- Available records:
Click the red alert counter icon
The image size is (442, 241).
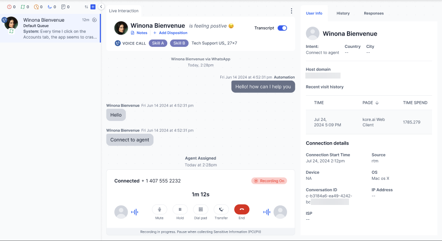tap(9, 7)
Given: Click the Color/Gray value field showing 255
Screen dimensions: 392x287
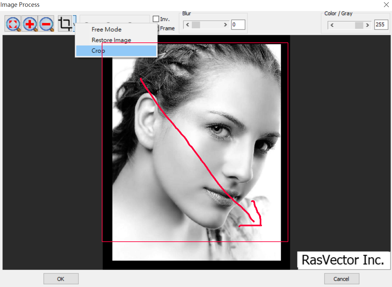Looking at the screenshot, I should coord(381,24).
---
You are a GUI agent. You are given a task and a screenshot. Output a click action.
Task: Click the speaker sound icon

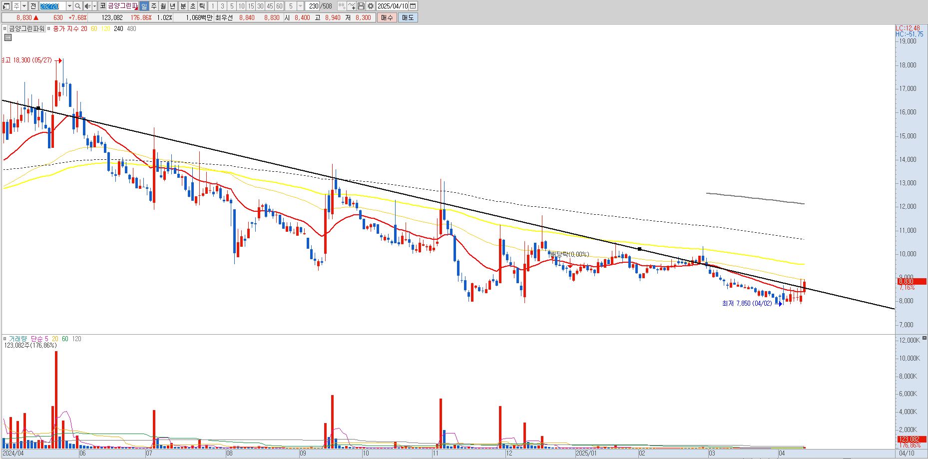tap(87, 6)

- The exercise: Render the items in the stretch from the line containing "Given: Click the" through the line containing "Looking at the" as a two-column CSV with the columns instruction and response, one row per item, putting each in a single quoted field and replacing line breaks with spaces. Omit the pictures.

- Result:
instruction,response
"Given: Click the Color/Gray value field showing 255 Screen dimensions: 392x287","Looking at the screenshot, I should coord(381,24)."